You can sign up for email updates here or via the Maryland Climate-Smart Ag website or Facebook. In addition, as outreach for this project ramps up, you will receive invitations to attend open-ended listening sessions to discuss your questions and ideas.
You will also receive key information related to how various sectors of Maryland agriculture are considering new crop varieties, integrated pest management strategies, funding options, field research projects and policy ideas to advance resiliency.
Whether you own a vineyard in Frederick County, manage an oyster hatchery in Dorchester County, operate an equine facility in Cecil County, run a produce operation in St. Mary’s County, or produce hay in Garrett County, changing conditions will affect you.
Help us to help you. Join the conversation.
In response to a request from state lawmakers, the Harry R. Hughes Center for Agro-Ecology, Maryland Department of Agriculture and the Maryland Department of the Environment has released a Study in Preparation for a Maryland Agriculture Climate Vulnerability Assessment.
This study in preparation for a full assessment is the first step in addressing and mitigating impacts from climate change on Maryland’s top industry, agriculture.
The 2021 General Assembly Joint Chairmen’s Report requested the Hughes Center work with the Maryland Department of Agriculture and Maryland Department of the Environment to prepare a study in preparation for a full climate vulnerability assessment for Maryland Agriculture.
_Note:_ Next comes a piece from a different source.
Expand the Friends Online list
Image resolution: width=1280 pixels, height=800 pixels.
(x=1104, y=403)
The three entities worked with a Project Leadership Team that includes the Maryland Department of Natural Resources, Chesapeake Bay Commission, University of Maryland (UMD) College of Agriculture and Natural Resources, UMD Extension, USDA Northeast Climate Hub, and a farming stakeholder in order to complete this report. The resulting study released this February is a roadmap that details what is known about climate impacts to Maryland agriculture, who is impacted, and what resources are needed for a full assessment.
The climate around the world is changing and the rate of change is accelerating. Maryland farmers have already seen impacts from climate change, and are expected to continue to experience impacts like warmer nighttime temperatures, changes in precipitation, and the emergence of invasive species, pests and weed pressure. The full vulnerability assessment will include reviews and analysis of recent research, identification of future research needs, robust stakeholder engagement to ensure our farmers’ needs are being met, and identification of agriculture response strategies that improve resilience and mitigate climate change impacts.
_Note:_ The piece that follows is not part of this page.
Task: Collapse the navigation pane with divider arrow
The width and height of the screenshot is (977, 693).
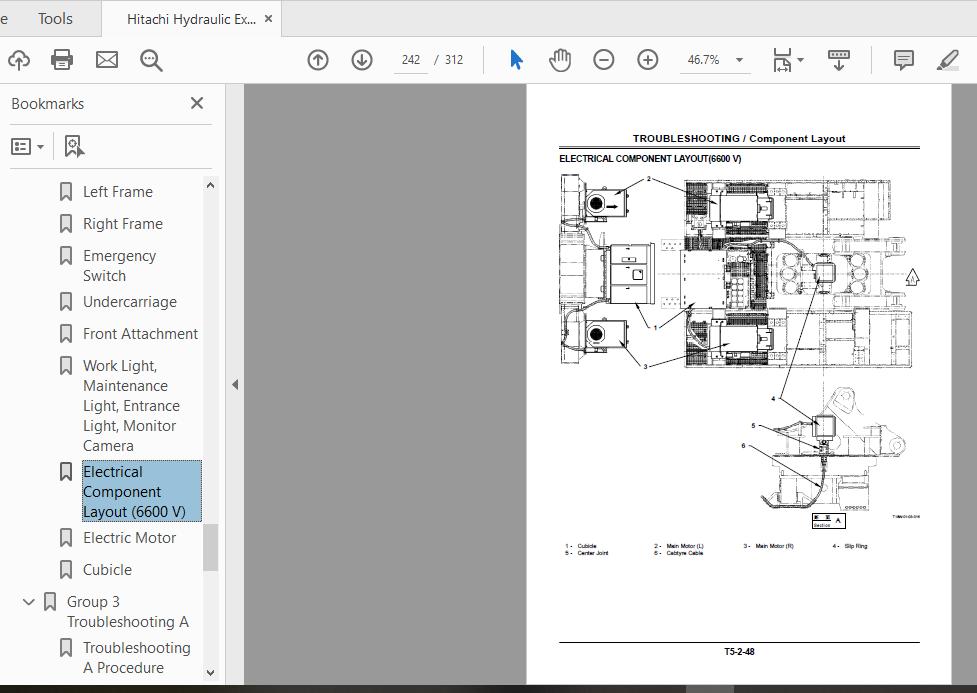Action: click(x=235, y=384)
The vulnerability assessment will have broad impacts beyond the scope of farming’s resiliency. The assessment process as recommended can help ensure a lasting economic impact on Maryland. Consider other sectors ancillary to agriculture, like transportation, international trade, or land use, and their reliance on a strong agricultural system — a resilient agricultural community can elevate the sectors that rely on it. The full assessment can also create new opportunities to meet the state’s overall climate goals. The ecosystem services provided by farmers as a result of the full assessment could help Maryland meet goals found in efforts such as the Watershed Implementation Plan, the 2030 Greenhouse Gas Emissions Reduction Act Plan, or the Plan to Adapt to Saltwater Intrusion and Salinization. A Maryland investment in a full vulnerability assessment will assist in positioning the state for additional federal funding opportunities.